* _Yazılı Alıştırma_
İmar affı açıklamasına göre şu soruları yanıtlayın:
1. Mimarlar Odası Hatay Şubesi, İmar Affı tasarısı için ne yapılması gerektiğini savunuyor?
2. Ülkede çıkarılan imar afları hangi dönemlerde ve hangi amaçla gündeme getirilmiştir?
3. İmar aflarının yarattığı sağlam olmayan yapı stokları depremlerde hangi sonuca yol açıyor?

* _Seçilmiş Metin Parçası_
··········

Hatay Mimarlar Odası, İmar Affı’na karşı:

Derhal geri çekilmeli… Mimarlar Odası’na göre, imar aflarının yarattığı ‘sağlam olmayan yapı stokları’ depremlerde yıkılarak, ağır bedeli topluma ödetiliyor. Mimarlar Odası Hatay Şubesi, hükümetin çalışmalarını yürütmekte olduğu İmar Affı uygulamasını desteklemediklerini ve tasarının derhal geri çekilmesi gerektiğini savundu. Mimarlar Odası Hatay Şubesi Yönetimi adına yapılan açıklamada, son 20 yılda “küreselleşme” adı altında ortaya konulan yeni […]

Derhal geri çekilmeli…

Mimarlar Odası’na göre, imar aflarının yarattığı ‘sağlam olmayan yapı stokları’ depremlerde yıkılarak, ağır bedeli topluma ödetiliyor.

Mimarlar Odası Hatay Şubesi, hükümetin çalışmalarını yürütmekte olduğu İmar Affı uygulamasını desteklemediklerini ve tasarının derhal geri çekilmesi gerektiğini savundu. Mimarlar Odası Hatay Şubesi Yönetimi adına yapılan açıklamada, son 20 yılda “küreselleşme” adı altında ortaya konulan yeni liberal politikaların ülkemize yansımasıyla oluşan ekonomik darboğazın sonuçları olarak, “Kent topraklarını ve doğal kaynakları pazarlayarak aşmaya çalışan AKP Hükümetleri; planlama ve imar mevzuatı ile getirilmiş olan düzenleyici kural ve sınırlandırmaları, ekonomik gelişimin önünde engel görmekte, özellikle son yıllarda birbiri ardına değişiklik ve düzenlemeler gerçekleştirmektedir” denildi.
İmar aflarının, sağlam olmayan yapı stoklarına yol açtığı, bunların da olası depremlerde yıkılarak topluma ağır bedeller ödetildiği görüşüne de yer verilen Mimarlar Odası açıklaması şöyle:
“Ülkemizde şimdiye kadar çıkarılan tüm imar afları; mevcut iktidarların seçim dönemlerinde ekonomik gelir ve oy elde etmek amacı ile gündeme getirilmiştir. İmar afları kaçak yapılaşmayı, arazi gaspını ve bu yolla yerleşmeyi gelenek haline getirmiştir. Aflar; toplumsal adalet ve barışın zedelenmesine, planlama ve imar ile ilgili kurumlara yönelik güvenin azalmasına, zengin doğal kaynakların amaç dışı kullanımına ve çevre sorunlarına yol açmıştır.

··········

* _Veri Seti İçeriği_
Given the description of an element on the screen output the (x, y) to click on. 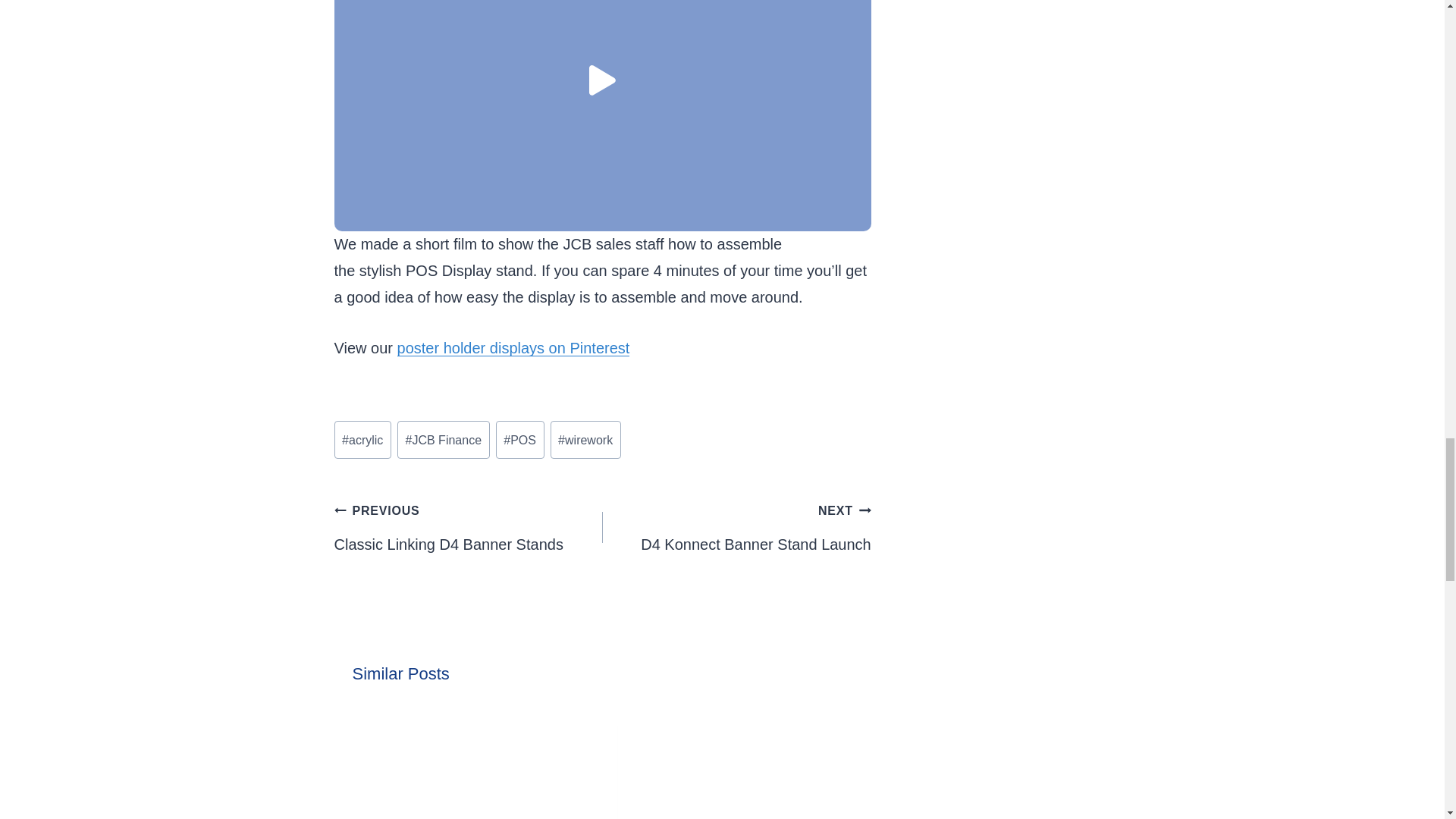
acrylic (361, 439)
wirework (585, 439)
POS (520, 439)
JCB Finance (443, 439)
Given the description of an element on the screen output the (x, y) to click on. 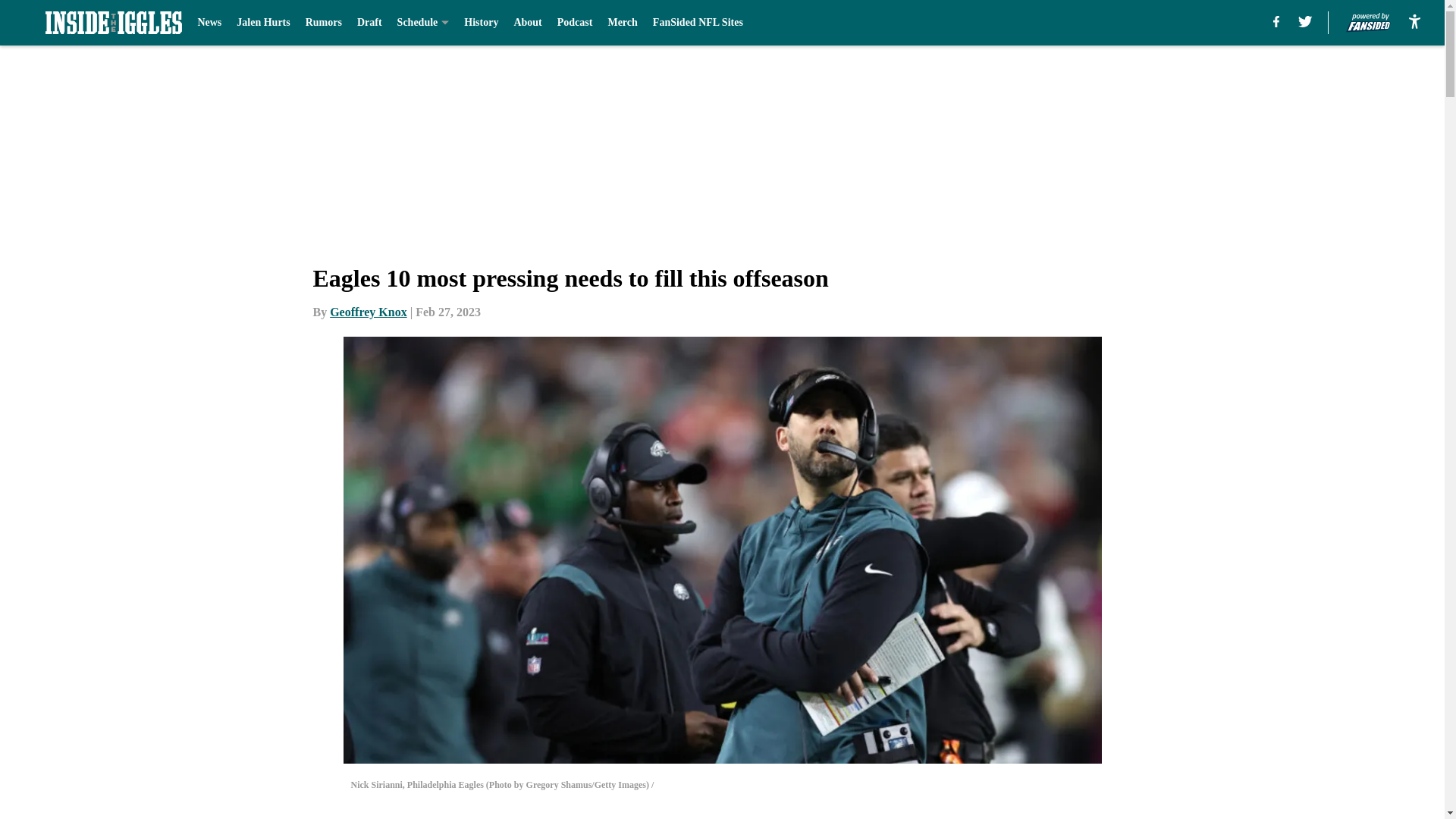
History (480, 22)
Draft (368, 22)
Merch (622, 22)
News (208, 22)
Geoffrey Knox (368, 311)
Rumors (323, 22)
Podcast (574, 22)
About (527, 22)
FanSided NFL Sites (697, 22)
Jalen Hurts (262, 22)
Given the description of an element on the screen output the (x, y) to click on. 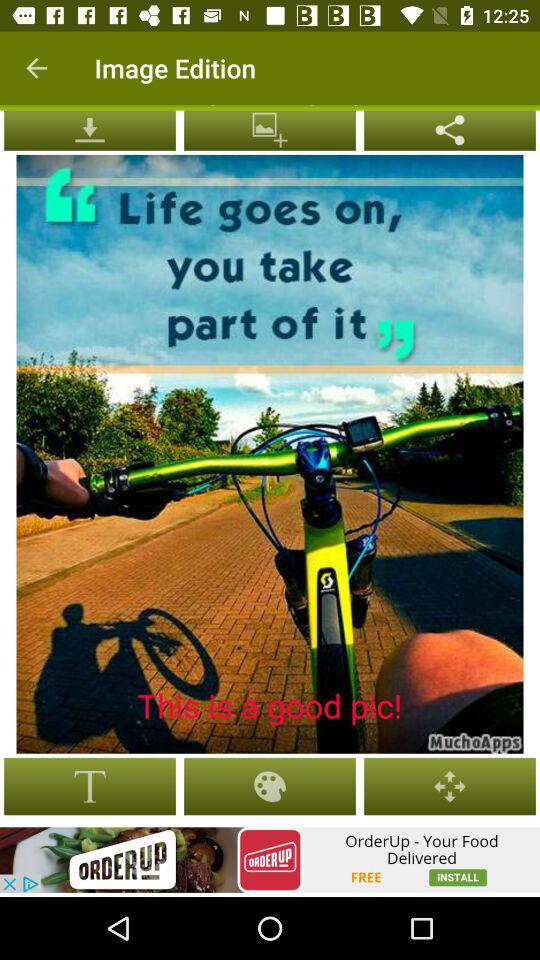
advertisement (270, 859)
Given the description of an element on the screen output the (x, y) to click on. 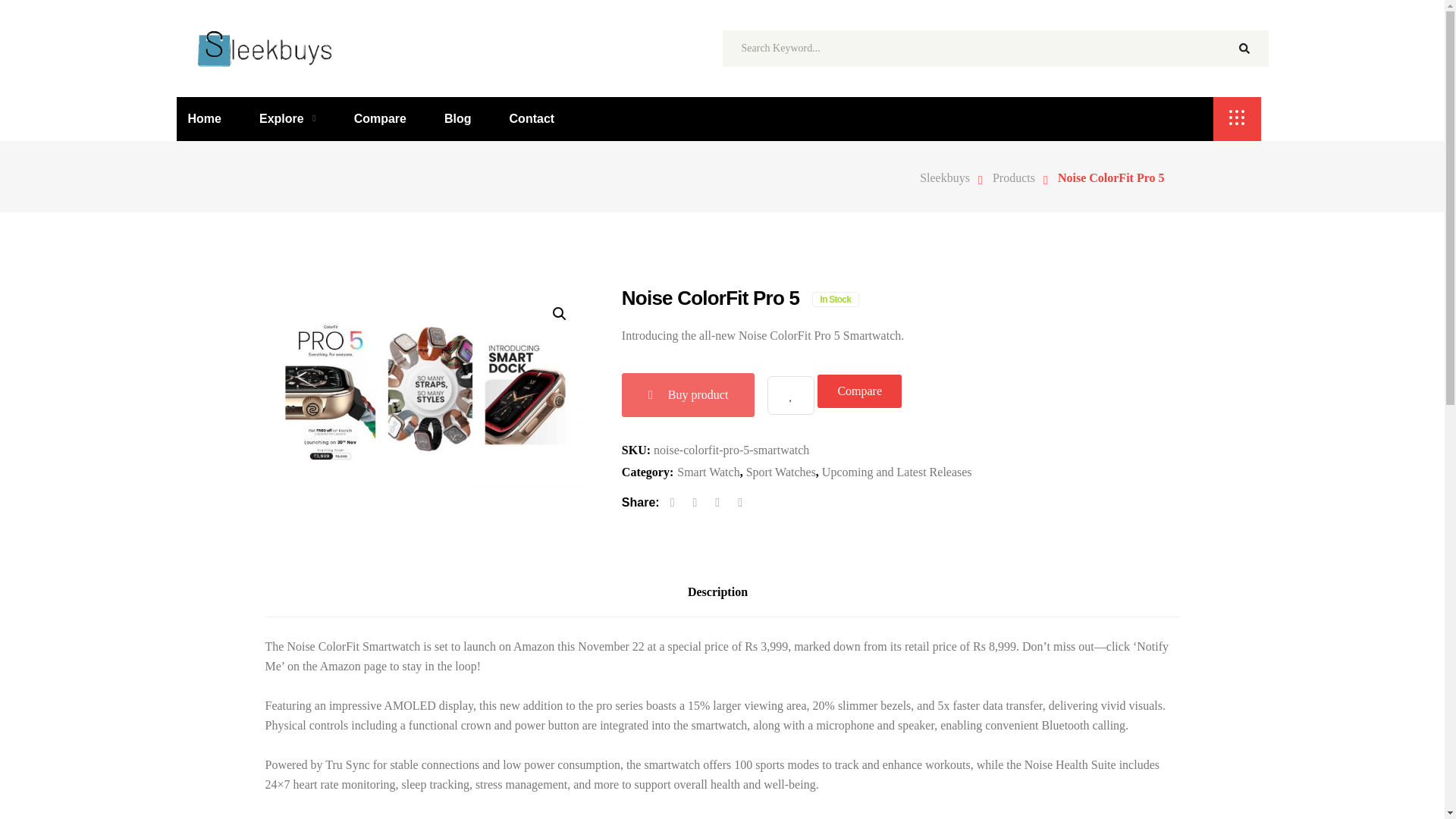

··········

* _Doğru Yanıt_
1. Tasarının derhal geri çekilmesi gerektiğini savunuyor.
2. Mevcut iktidarların seçim dönemlerinde, ekonomik gelir ve oy elde etmek amacıyla gündeme getirilmiştir.
3. Bu yapılar depremlerde yıkılıyor ve ağır bedeli topluma ödetiliyor.